Dataset records:

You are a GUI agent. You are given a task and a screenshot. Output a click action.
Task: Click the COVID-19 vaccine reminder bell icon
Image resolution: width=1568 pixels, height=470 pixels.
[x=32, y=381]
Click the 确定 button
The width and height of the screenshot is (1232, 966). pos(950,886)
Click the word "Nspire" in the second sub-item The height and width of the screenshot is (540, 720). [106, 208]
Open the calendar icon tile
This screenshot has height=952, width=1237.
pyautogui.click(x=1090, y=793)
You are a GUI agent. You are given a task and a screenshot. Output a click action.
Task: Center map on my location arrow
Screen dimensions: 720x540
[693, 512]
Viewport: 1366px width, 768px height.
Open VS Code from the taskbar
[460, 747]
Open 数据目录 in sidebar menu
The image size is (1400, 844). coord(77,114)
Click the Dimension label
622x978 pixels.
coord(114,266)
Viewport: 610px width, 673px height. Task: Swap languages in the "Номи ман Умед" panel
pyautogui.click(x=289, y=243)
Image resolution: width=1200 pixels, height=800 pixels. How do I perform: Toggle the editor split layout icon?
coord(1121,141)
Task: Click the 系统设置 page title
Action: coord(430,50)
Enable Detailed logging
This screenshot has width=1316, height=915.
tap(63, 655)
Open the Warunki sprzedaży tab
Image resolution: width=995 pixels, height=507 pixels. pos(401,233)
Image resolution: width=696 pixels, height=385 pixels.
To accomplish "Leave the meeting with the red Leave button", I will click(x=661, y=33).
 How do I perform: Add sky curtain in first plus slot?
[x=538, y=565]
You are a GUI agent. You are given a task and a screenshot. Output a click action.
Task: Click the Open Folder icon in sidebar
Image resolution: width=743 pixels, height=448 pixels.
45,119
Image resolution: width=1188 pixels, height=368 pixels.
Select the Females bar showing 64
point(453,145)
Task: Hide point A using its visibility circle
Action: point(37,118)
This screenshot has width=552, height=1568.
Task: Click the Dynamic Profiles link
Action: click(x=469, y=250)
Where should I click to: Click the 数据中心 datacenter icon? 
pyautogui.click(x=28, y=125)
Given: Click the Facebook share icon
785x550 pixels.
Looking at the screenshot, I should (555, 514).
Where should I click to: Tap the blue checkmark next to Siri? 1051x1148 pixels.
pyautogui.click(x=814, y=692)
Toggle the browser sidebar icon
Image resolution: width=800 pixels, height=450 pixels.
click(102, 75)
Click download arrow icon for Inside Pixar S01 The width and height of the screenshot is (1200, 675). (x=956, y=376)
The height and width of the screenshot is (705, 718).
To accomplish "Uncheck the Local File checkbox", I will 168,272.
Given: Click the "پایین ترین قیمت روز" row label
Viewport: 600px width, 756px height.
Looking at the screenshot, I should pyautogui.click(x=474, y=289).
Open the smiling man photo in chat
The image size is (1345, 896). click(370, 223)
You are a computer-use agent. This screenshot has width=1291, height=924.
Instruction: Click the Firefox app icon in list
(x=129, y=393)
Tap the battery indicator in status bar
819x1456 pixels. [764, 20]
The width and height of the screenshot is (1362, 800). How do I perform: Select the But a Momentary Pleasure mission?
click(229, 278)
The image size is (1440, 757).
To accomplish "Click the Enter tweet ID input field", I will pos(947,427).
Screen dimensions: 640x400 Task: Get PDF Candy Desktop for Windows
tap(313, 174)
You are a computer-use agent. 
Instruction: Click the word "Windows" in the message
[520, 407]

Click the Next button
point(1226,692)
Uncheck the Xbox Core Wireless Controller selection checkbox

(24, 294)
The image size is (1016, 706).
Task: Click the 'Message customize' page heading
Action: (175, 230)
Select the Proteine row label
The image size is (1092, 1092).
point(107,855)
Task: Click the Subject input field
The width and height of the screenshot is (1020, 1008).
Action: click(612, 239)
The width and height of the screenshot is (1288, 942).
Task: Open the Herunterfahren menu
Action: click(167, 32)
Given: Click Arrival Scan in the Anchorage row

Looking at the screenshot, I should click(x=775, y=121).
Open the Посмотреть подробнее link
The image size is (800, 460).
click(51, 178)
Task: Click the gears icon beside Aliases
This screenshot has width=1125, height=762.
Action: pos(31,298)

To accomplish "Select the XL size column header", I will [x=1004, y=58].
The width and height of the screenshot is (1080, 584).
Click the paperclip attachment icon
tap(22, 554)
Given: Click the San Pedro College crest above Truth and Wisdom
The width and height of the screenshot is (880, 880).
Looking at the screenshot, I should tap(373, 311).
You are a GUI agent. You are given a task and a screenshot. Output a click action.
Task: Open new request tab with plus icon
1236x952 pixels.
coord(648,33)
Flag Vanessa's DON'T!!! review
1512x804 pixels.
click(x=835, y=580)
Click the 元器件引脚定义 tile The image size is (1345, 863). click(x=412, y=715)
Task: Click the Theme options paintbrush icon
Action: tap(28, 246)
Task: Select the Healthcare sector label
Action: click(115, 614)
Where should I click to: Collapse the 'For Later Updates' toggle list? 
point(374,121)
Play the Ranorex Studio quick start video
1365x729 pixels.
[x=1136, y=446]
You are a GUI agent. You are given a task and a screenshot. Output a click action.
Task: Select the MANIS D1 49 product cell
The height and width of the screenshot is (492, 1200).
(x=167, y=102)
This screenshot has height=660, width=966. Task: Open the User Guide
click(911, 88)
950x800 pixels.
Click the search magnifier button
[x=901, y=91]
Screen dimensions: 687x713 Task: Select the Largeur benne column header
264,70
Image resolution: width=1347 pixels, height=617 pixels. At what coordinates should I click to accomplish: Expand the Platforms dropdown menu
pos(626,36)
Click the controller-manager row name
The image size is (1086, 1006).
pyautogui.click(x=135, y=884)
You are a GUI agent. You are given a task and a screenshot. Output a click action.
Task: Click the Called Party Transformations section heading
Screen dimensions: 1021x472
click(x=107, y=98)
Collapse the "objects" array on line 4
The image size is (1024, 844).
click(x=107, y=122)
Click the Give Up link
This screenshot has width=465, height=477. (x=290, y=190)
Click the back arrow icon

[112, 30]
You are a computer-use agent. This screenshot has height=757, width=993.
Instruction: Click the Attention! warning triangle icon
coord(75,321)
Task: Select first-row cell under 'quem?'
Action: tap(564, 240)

**Work required**: Return the data above in full. Keep every line exactly as it is.

**Exercise result**:
You are a GUI agent. You are given a task and a screenshot. Output a click action.
Task: Click the COVID-19 vaccine reminder bell icon
Image resolution: width=1568 pixels, height=470 pixels.
[x=32, y=381]
Click the 确定 button
The width and height of the screenshot is (1232, 966). pos(950,886)
Click the word "Nspire" in the second sub-item The height and width of the screenshot is (540, 720). [106, 208]
Open the calendar icon tile
This screenshot has height=952, width=1237.
pyautogui.click(x=1090, y=793)
You are a GUI agent. You are given a task and a screenshot. Output a click action.
Task: Center map on my location arrow
Screen dimensions: 720x540
[693, 512]
Viewport: 1366px width, 768px height.
Open VS Code from the taskbar
[460, 747]
Open 数据目录 in sidebar menu
The image size is (1400, 844). coord(77,114)
Click the Dimension label
622x978 pixels.
coord(114,266)
Viewport: 610px width, 673px height. Task: Swap languages in the "Номи ман Умед" panel
pyautogui.click(x=289, y=243)
Image resolution: width=1200 pixels, height=800 pixels. How do I perform: Toggle the editor split layout icon?
coord(1121,141)
Task: Click the 系统设置 page title
Action: coord(430,50)
Enable Detailed logging
This screenshot has width=1316, height=915.
tap(63, 655)
Open the Warunki sprzedaży tab
Image resolution: width=995 pixels, height=507 pixels. pos(401,233)
Image resolution: width=696 pixels, height=385 pixels.
To accomplish "Leave the meeting with the red Leave button", I will click(x=661, y=33).
 How do I perform: Add sky curtain in first plus slot?
[x=538, y=565]
You are a GUI agent. You are given a task and a screenshot. Output a click action.
Task: Click the Open Folder icon in sidebar
Image resolution: width=743 pixels, height=448 pixels.
45,119
Image resolution: width=1188 pixels, height=368 pixels.
Select the Females bar showing 64
point(453,145)
Task: Hide point A using its visibility circle
Action: point(37,118)
This screenshot has width=552, height=1568.
Task: Click the Dynamic Profiles link
Action: click(x=469, y=250)
Where should I click to: Click the 数据中心 datacenter icon? 
pyautogui.click(x=28, y=125)
Given: Click the Facebook share icon
785x550 pixels.
Looking at the screenshot, I should (555, 514).
Where should I click to: Tap the blue checkmark next to Siri? 1051x1148 pixels.
pyautogui.click(x=814, y=692)
Toggle the browser sidebar icon
Image resolution: width=800 pixels, height=450 pixels.
click(102, 75)
Click download arrow icon for Inside Pixar S01 The width and height of the screenshot is (1200, 675). (x=956, y=376)
The height and width of the screenshot is (705, 718).
To accomplish "Uncheck the Local File checkbox", I will 168,272.
Given: Click the "پایین ترین قیمت روز" row label
Viewport: 600px width, 756px height.
Looking at the screenshot, I should pyautogui.click(x=474, y=289).
Open the smiling man photo in chat
The image size is (1345, 896). click(370, 223)
You are a computer-use agent. This screenshot has width=1291, height=924.
Instruction: Click the Firefox app icon in list
(x=129, y=393)
Tap the battery indicator in status bar
819x1456 pixels. [764, 20]
The width and height of the screenshot is (1362, 800). How do I perform: Select the But a Momentary Pleasure mission?
click(229, 278)
The image size is (1440, 757).
To accomplish "Click the Enter tweet ID input field", I will pos(947,427).
Screen dimensions: 640x400 Task: Get PDF Candy Desktop for Windows
tap(313, 174)
You are a computer-use agent. 
Instruction: Click the word "Windows" in the message
[520, 407]

Click the Next button
point(1226,692)
Uncheck the Xbox Core Wireless Controller selection checkbox

(24, 294)
The image size is (1016, 706).
Task: Click the 'Message customize' page heading
Action: (175, 230)
Select the Proteine row label
The image size is (1092, 1092).
point(107,855)
Task: Click the Subject input field
The width and height of the screenshot is (1020, 1008).
Action: click(612, 239)
The width and height of the screenshot is (1288, 942).
Task: Open the Herunterfahren menu
Action: click(167, 32)
Given: Click Arrival Scan in the Anchorage row

Looking at the screenshot, I should click(x=775, y=121).
Open the Посмотреть подробнее link
The image size is (800, 460).
click(51, 178)
Task: Click the gears icon beside Aliases
This screenshot has width=1125, height=762.
Action: pos(31,298)

To accomplish "Select the XL size column header", I will [x=1004, y=58].
The width and height of the screenshot is (1080, 584).
Click the paperclip attachment icon
tap(22, 554)
Given: Click the San Pedro College crest above Truth and Wisdom
The width and height of the screenshot is (880, 880).
Looking at the screenshot, I should tap(373, 311).
You are a GUI agent. You are given a task and a screenshot. Output a click action.
Task: Open new request tab with plus icon
1236x952 pixels.
coord(648,33)
Flag Vanessa's DON'T!!! review
1512x804 pixels.
click(x=835, y=580)
Click the 元器件引脚定义 tile The image size is (1345, 863). click(x=412, y=715)
Task: Click the Theme options paintbrush icon
Action: tap(28, 246)
Task: Select the Healthcare sector label
Action: click(115, 614)
Where should I click to: Collapse the 'For Later Updates' toggle list? 
point(374,121)
Play the Ranorex Studio quick start video
1365x729 pixels.
[x=1136, y=446]
You are a GUI agent. You are given a task and a screenshot. Output a click action.
Task: Select the MANIS D1 49 product cell
The height and width of the screenshot is (492, 1200).
(x=167, y=102)
This screenshot has height=660, width=966. Task: Open the User Guide
click(911, 88)
950x800 pixels.
Click the search magnifier button
[x=901, y=91]
Screen dimensions: 687x713 Task: Select the Largeur benne column header
264,70
Image resolution: width=1347 pixels, height=617 pixels. At what coordinates should I click to accomplish: Expand the Platforms dropdown menu
pos(626,36)
Click the controller-manager row name
The image size is (1086, 1006).
pyautogui.click(x=135, y=884)
You are a GUI agent. You are given a task and a screenshot. Output a click action.
Task: Click the Called Party Transformations section heading
Screen dimensions: 1021x472
click(x=107, y=98)
Collapse the "objects" array on line 4
The image size is (1024, 844).
click(x=107, y=122)
Click the Give Up link
This screenshot has width=465, height=477. (x=290, y=190)
Click the back arrow icon

[112, 30]
You are a computer-use agent. This screenshot has height=757, width=993.
Instruction: Click the Attention! warning triangle icon
coord(75,321)
Task: Select first-row cell under 'quem?'
Action: tap(564, 240)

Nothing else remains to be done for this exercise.